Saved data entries
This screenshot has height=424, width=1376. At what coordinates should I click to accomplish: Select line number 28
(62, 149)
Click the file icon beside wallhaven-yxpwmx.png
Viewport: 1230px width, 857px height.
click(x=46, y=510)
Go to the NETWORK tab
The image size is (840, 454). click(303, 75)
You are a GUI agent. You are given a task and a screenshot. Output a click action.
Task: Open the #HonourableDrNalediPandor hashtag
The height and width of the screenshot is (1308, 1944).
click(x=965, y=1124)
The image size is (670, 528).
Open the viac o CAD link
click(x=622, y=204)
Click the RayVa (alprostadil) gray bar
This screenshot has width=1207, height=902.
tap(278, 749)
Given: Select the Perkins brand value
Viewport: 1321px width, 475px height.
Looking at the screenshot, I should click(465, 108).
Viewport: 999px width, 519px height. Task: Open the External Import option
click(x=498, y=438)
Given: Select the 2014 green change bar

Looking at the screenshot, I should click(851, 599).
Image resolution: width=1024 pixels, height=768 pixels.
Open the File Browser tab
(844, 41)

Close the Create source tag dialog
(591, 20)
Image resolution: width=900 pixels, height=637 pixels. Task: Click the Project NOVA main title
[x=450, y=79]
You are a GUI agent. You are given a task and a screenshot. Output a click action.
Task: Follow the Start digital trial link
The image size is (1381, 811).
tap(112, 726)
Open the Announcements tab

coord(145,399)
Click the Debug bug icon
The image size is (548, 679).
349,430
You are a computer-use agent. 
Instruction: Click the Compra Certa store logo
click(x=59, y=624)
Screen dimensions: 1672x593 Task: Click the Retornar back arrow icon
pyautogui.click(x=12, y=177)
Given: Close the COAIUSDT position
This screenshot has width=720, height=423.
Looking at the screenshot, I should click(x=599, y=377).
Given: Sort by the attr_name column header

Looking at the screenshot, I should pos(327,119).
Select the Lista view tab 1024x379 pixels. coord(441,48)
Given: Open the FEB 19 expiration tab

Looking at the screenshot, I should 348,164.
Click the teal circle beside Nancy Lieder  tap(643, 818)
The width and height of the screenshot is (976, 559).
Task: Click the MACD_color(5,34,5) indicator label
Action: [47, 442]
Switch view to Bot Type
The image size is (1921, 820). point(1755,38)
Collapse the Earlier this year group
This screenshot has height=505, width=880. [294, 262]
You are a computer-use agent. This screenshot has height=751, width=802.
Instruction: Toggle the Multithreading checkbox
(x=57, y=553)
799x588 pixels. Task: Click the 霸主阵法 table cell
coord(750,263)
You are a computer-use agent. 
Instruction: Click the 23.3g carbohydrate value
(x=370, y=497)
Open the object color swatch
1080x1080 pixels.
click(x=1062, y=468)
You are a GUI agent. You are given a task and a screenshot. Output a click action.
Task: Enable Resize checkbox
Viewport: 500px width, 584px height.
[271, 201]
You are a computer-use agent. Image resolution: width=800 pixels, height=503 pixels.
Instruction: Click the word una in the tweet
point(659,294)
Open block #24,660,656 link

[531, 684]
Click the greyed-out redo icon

-- YOUR TASK --
Locate the line with "Instruction: Toggle the" in the entries above; extract it and every line after it, verbatim.

-- ANSWER BELOW --
Instruction: Toggle the Multithreading checkbox
(x=57, y=553)
799x588 pixels. Task: Click the 霸主阵法 table cell
coord(750,263)
You are a computer-use agent. 
Instruction: Click the 23.3g carbohydrate value
(x=370, y=497)
Open the object color swatch
1080x1080 pixels.
click(x=1062, y=468)
You are a GUI agent. You are given a task and a screenshot. Output a click action.
Task: Enable Resize checkbox
Viewport: 500px width, 584px height.
[271, 201]
You are a computer-use agent. Image resolution: width=800 pixels, height=503 pixels.
Instruction: Click the word una in the tweet
point(659,294)
Open block #24,660,656 link

[531, 684]
Click the greyed-out redo icon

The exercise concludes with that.